Requirement →
Print the lines of the records below exactly as they are, starting with the line containing "The width and height of the screenshot is (474, 917)." and ending with the line containing "coordinates (397, 1241).", including both of those lines.

Saved entries
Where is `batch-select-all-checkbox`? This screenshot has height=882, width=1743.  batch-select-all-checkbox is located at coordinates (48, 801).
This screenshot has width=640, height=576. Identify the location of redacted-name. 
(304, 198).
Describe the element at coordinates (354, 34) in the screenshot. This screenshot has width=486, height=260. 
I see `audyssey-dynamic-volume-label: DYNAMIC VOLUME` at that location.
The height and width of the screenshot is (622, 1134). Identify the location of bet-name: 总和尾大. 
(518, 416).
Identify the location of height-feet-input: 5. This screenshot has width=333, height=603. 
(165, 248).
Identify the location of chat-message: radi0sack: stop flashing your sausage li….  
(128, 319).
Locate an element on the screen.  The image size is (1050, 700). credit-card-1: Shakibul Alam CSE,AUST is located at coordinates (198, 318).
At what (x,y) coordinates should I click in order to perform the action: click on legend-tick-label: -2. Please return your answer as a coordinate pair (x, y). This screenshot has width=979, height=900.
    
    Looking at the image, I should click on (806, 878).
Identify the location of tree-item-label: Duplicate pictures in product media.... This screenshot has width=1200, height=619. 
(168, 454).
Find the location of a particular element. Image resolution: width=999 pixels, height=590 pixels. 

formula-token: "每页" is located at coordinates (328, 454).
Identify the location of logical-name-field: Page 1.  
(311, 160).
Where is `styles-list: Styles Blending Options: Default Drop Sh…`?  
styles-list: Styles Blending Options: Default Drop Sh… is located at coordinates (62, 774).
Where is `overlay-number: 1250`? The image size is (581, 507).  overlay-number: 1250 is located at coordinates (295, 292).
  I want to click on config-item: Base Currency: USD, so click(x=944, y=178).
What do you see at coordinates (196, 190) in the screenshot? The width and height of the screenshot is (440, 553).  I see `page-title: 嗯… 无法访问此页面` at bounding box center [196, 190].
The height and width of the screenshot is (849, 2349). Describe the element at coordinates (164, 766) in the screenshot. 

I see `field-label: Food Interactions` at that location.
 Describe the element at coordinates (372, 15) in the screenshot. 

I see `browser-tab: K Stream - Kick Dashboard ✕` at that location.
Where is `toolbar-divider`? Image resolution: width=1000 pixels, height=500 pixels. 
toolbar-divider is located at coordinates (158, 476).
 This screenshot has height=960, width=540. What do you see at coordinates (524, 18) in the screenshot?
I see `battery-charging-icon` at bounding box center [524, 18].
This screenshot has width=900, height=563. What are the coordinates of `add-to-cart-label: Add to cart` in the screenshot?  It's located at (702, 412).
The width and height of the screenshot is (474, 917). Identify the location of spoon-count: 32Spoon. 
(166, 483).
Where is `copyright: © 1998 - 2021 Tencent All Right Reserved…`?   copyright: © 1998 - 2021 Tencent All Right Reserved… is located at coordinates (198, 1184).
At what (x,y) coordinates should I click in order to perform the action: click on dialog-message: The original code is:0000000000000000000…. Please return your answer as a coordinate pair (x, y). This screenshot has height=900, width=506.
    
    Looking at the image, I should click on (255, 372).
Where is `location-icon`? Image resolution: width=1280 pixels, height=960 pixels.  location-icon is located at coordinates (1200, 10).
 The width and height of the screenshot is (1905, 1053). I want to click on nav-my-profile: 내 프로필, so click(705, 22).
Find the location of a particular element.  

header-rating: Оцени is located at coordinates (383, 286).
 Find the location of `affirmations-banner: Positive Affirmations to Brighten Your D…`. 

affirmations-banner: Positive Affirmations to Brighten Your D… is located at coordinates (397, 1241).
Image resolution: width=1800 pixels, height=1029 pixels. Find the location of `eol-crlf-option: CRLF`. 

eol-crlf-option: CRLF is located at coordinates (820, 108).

Answer section →
The width and height of the screenshot is (474, 917). Identify the location of spoon-count: 32Spoon. 
(166, 483).
Where is `copyright: © 1998 - 2021 Tencent All Right Reserved…`?   copyright: © 1998 - 2021 Tencent All Right Reserved… is located at coordinates (198, 1184).
At what (x,y) coordinates should I click in order to perform the action: click on dialog-message: The original code is:0000000000000000000…. Please return your answer as a coordinate pair (x, y). This screenshot has height=900, width=506.
    
    Looking at the image, I should click on (255, 372).
Where is `location-icon`? Image resolution: width=1280 pixels, height=960 pixels.  location-icon is located at coordinates (1200, 10).
 The width and height of the screenshot is (1905, 1053). I want to click on nav-my-profile: 내 프로필, so click(705, 22).
Find the location of a particular element.  

header-rating: Оцени is located at coordinates (383, 286).
 Find the location of `affirmations-banner: Positive Affirmations to Brighten Your D…`. 

affirmations-banner: Positive Affirmations to Brighten Your D… is located at coordinates (397, 1241).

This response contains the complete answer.